À peine franchissait-il le seuil pour se retrouver dans un étroit couloir du temple, qu’il était assailli de mille images sur les dangers et les surprises qu’il pourrait rencontrer sur son parcours. Son imagination en ébullition lui montrait la Horde sauvage en train de le pourchasser par-delà les montagnes, des trondics hurleurs s’efforcer d’en faire leur repas, de larges rivières dans lesquelles il manquait se noyer, des lacs de lave qu’il devrait traverser sur d’étroits sentiers rocheux, des sols spongieux dont il devrait se méfier pour ne pas y finir étouffé, des serpents coraliens dont les éclats pouvaient transpercer son cuir comme s’il s’agissait d’une mince feuille de talès… Mais par-dessus tout, ce qui le fascina était la mythique cité de cristal qu’il devrait peut-être prendre le risque de traverser.

D’une démarche souple, malgré sa forme trapue capable de supporter la forte gravité de son monde, il se dirigea vers sa cellule pour y préparer son voyage.

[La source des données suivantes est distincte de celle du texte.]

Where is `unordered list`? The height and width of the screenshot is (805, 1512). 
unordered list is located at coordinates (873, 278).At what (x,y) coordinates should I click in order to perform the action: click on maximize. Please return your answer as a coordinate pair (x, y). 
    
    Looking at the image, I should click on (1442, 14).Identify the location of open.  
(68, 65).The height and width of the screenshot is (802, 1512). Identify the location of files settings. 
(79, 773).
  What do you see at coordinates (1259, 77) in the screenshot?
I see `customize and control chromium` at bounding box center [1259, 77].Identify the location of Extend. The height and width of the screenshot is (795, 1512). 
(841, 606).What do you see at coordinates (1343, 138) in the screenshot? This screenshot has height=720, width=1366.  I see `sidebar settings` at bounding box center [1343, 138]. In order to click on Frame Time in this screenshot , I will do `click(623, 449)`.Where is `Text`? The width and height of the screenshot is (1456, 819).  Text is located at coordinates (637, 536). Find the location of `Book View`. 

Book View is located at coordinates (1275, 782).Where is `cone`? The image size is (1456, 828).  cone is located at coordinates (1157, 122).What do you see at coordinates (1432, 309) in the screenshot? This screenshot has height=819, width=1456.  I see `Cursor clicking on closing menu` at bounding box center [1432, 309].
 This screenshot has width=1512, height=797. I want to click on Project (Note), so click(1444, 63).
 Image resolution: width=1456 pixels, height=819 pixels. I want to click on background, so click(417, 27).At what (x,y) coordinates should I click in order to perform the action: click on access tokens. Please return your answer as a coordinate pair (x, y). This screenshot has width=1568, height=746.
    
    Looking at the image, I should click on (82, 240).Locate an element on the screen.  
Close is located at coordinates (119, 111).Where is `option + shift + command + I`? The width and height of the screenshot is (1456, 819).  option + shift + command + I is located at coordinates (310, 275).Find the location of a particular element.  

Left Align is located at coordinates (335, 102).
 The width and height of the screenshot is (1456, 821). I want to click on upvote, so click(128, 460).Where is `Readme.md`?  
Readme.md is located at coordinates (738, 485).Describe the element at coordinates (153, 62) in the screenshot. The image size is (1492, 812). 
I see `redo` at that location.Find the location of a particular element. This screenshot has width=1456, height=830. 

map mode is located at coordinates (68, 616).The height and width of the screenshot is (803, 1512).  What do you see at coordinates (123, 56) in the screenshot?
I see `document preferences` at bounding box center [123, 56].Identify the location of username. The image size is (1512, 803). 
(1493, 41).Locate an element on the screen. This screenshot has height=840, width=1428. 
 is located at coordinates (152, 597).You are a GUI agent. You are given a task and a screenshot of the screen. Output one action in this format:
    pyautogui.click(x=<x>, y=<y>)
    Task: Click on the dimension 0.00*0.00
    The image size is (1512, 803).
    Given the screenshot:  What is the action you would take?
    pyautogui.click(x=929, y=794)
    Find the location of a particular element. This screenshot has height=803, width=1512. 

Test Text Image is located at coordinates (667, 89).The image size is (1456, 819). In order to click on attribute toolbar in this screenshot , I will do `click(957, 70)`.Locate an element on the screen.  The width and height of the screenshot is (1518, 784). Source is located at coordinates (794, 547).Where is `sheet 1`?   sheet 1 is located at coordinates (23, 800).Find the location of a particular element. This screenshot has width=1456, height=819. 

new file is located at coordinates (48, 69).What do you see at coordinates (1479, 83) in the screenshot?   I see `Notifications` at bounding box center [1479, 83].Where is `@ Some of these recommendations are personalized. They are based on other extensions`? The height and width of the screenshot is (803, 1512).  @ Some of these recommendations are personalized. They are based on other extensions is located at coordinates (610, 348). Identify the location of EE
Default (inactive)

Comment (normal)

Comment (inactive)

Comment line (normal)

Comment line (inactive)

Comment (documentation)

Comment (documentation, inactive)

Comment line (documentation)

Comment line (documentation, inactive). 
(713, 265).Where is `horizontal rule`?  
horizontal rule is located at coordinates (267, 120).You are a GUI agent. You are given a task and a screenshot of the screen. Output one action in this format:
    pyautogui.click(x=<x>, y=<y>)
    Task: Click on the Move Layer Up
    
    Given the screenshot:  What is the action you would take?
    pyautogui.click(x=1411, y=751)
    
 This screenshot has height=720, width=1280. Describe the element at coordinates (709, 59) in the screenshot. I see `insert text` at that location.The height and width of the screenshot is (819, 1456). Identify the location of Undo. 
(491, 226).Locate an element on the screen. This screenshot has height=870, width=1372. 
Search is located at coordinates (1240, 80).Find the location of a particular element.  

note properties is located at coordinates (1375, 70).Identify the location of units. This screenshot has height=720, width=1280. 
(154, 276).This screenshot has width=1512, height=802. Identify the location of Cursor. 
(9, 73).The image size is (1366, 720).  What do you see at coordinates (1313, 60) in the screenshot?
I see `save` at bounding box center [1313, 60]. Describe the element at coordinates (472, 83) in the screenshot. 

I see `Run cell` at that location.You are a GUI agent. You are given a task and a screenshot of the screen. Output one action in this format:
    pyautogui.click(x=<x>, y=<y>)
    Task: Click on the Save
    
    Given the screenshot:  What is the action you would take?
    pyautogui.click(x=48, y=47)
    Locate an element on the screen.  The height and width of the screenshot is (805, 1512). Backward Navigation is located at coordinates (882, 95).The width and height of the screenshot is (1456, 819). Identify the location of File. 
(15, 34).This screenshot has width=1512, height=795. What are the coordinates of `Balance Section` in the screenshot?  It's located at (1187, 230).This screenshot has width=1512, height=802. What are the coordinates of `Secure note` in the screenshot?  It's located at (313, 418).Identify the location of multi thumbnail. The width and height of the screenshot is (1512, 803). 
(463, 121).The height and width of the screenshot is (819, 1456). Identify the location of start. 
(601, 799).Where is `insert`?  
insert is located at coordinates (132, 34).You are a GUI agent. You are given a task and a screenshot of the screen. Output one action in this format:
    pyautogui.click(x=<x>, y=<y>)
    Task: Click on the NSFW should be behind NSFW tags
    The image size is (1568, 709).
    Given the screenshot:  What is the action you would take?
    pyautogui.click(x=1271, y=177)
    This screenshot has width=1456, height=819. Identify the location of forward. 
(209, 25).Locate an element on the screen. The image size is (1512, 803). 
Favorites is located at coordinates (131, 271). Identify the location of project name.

La tête encore pleine de visions terribles ou magnifiques, il entra dans la pièce étroite qui ne comportait qu’une couche posée à même le sol, un petit bureau ovale près du mur du fond, un placard dans le mur gauche, et un simple tripode sans le moindre dossier. Malgré les centaines de cycles écoulés depuis leur construction, les murs conservaient leur solidité et leur couleur originelle. Élaborés en lave vitrifiée rouge sombre, ils tendaient à assombrir l’endroit. La petite torche à huile attachée au mur droit parvenait à fournir un éclairage tout juste suffisant pour lire et écrire. Malgré sa modestie, la pièce représentait pour Tulvarn son temple dans le temple. La quitter, peut-être définitivement, lui procurait une sensation d’arrachement au niveau du cœur. Les pensées projetées dans l’avenir, il sentait déjà la nostalgie le gagner. Il avait beau être fait de l’étoffe des guerriers, le moine conservait la candeur et la sensibilité de sa jeunesse. Son maître lui avait pourtant maintes fois rappelé la relative fragilité représentée par de telles tendances s’il devait être amené à combattre comme le voulait généralement sa formation. D’un autre côté, il savait trop bien que la vie contribuerait certainement à lui durcir davantage le cuir, surtout maintenant qu’il allait se lancer dans une folle aventure. Était-il prêt ? Saurait-il affronter les défis qui se présenteraient sur sa route ? Même s’il avait reçu ici l’enseignement des techniques de combat les plus poussées, et exercé sur le terrain ses connaissances en matière de survie en milieu hostile, il ignorait s’il saurait faire face à tous les dangers. Pourtant, il partait confiant. Ce rêve ne lui avait pas été adressé pour rien. Bien sûr, il restait à déterminer s’il l’avait bien interprété. Il sentait que oui, au moins partiellement, mais peut-être se trompait-il.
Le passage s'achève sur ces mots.